Right here. Right now.

A powerful realization I’ve rediscovered the past few weeks which is actually very obvious when said but sometimes easy to overlook: there is only “right now”. And that’s it.

All too often I’ll find myself peering into my email inbox only to discover several projects and initiatives in need of my attention. And of course, while seeing those I’ll remember 4 or 5 other tasks that need my attention too. And perhaps a coworker might pop by or send an instant message with a request of some sort as well. Suddenly all these tasks are at the forefront of my brain and I can easily and quickly find myself feeling overwhelmed. And along with the feeling of being overwhelmed comes a lost sense loss of power, control, even ability. Sound familiar?

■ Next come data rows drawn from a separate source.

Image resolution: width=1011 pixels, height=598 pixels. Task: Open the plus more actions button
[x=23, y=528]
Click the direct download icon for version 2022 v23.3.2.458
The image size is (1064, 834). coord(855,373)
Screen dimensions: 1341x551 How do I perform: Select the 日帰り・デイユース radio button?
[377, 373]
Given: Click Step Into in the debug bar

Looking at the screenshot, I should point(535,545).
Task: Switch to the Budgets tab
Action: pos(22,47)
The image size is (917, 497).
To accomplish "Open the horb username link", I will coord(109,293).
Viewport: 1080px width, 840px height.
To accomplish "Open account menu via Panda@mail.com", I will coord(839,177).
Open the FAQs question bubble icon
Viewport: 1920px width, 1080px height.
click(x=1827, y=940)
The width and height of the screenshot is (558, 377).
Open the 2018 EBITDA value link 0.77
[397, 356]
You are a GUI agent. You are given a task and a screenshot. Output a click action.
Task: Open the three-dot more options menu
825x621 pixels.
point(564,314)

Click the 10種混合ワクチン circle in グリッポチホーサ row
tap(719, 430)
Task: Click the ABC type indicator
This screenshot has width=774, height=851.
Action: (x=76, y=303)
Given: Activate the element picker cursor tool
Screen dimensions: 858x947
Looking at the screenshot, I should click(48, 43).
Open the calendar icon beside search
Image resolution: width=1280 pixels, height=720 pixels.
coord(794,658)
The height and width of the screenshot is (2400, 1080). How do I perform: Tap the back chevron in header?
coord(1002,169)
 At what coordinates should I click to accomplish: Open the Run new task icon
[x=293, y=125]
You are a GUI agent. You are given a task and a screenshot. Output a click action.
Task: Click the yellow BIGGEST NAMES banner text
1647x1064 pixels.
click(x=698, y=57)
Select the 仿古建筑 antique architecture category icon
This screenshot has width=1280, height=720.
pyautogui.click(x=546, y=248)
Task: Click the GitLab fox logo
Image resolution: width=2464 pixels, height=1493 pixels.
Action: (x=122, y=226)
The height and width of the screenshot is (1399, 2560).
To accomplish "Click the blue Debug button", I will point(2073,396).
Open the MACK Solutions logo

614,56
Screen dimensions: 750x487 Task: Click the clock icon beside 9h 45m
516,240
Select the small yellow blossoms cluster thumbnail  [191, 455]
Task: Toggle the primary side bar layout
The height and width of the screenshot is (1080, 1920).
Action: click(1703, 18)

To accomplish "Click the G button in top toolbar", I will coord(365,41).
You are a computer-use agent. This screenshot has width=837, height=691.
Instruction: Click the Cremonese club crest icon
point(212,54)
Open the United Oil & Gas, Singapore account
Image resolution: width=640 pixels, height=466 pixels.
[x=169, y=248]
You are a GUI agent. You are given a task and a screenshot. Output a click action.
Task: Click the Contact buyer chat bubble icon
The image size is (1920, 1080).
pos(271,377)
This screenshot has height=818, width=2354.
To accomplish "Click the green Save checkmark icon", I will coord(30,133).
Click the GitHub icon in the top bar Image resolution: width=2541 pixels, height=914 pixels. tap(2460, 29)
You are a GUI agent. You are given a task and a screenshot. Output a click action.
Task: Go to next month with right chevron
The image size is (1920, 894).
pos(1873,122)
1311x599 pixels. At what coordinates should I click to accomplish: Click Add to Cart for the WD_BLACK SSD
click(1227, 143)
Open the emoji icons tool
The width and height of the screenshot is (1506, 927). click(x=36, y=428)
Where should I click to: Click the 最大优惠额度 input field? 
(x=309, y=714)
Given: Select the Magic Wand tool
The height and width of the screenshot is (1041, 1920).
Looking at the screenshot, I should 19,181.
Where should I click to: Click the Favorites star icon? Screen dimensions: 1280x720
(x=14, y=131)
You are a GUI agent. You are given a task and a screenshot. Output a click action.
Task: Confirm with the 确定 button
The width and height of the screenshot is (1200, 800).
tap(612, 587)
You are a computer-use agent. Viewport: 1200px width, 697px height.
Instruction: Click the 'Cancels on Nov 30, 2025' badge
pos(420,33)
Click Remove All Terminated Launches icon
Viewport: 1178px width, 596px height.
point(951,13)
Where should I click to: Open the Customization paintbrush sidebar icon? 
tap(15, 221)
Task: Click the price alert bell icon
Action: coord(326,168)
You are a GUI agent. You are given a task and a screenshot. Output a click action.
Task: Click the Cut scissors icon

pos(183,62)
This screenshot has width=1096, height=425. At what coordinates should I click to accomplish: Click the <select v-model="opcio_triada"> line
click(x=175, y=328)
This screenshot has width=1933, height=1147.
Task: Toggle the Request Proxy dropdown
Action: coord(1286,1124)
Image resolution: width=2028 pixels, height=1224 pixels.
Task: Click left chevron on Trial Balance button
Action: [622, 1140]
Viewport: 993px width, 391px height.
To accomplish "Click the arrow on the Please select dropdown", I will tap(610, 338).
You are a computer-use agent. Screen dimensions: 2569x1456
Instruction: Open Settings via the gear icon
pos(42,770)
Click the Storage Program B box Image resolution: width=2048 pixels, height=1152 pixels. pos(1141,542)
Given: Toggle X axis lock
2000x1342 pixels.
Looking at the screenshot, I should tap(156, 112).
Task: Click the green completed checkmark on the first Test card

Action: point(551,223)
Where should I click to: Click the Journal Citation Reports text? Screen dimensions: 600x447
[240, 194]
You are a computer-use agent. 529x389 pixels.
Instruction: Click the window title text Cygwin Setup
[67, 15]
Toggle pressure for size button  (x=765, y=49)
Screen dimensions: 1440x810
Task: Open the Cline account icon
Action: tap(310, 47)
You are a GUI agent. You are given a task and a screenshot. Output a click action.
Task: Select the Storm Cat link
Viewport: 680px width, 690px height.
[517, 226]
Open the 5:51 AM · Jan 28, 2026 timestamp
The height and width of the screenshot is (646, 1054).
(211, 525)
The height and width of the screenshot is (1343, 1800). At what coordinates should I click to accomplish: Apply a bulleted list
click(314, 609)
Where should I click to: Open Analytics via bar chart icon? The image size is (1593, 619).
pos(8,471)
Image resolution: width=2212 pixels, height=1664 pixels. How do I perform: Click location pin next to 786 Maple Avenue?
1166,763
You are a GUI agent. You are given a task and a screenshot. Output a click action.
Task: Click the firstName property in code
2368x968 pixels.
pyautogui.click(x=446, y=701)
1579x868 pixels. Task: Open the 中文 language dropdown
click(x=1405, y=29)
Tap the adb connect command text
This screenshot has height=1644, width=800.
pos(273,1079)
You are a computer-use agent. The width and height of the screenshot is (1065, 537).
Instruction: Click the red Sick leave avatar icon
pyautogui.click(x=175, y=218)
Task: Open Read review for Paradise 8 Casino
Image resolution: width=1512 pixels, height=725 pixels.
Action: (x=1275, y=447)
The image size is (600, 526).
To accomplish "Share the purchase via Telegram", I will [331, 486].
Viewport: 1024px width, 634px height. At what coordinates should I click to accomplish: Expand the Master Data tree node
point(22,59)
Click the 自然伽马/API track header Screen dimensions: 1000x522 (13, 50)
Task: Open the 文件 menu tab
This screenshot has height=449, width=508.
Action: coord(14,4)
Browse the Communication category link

“There isn’t enough time!” “I can’t do it all at once!”

Mental paralysis sets in.

…And then the realization: My thoughts are actually right!

“There isn’t enough time” is true, and is always true, since there is only right now. And right now and right now. That’s it. Fortunately the right nows keep coming and fortunately too that creates a space choices in what we can do or focus our thoughts on.

“I can’t do it all at once” is actually very true too. We can’t focus on more than one thing at once. And if we can’t mentally focus on more than one thing at once, why do we pressure ourselves over it? If all we are capable to concentrate on at any one moment is one thing, why do we stress ourselves when we can’t? Its like stressing that our cars (at least at the time of this writing 😉 can’t fly. Starts to sound silly, doesn’t it?

Another thought that will enter my head is, “There’s too much to do!”

But when I realize how “There’s too much to do” is really a perspective, the sense of calm returns. The “too much” feeling happens when combining a number of wants and “to-do’s” into a (sometimes imaginary) compressed time frame. However, even when that time frame is real and tasks have a real due date, what is still unrealistic is the thinking that we’re capable to do it all at one time.

So the best thing to do? Focus on the present and do what you can in that moment.

Easier said than done perhaps, however I’ve found great power and increased productivity in my days, in my “nows,” when I remind myself of these views. Yes, I still list out my tasks and prioritize what I need to do first. But as I go about taking action on that list, I focus only on a particular task for that very moment and acknowledge that is truly all I can do. And in that moment of staying in the present, the sense of power, control and calm is restored, and I go about my day, moment to moment. Now to now.

Do you find yourself staying present?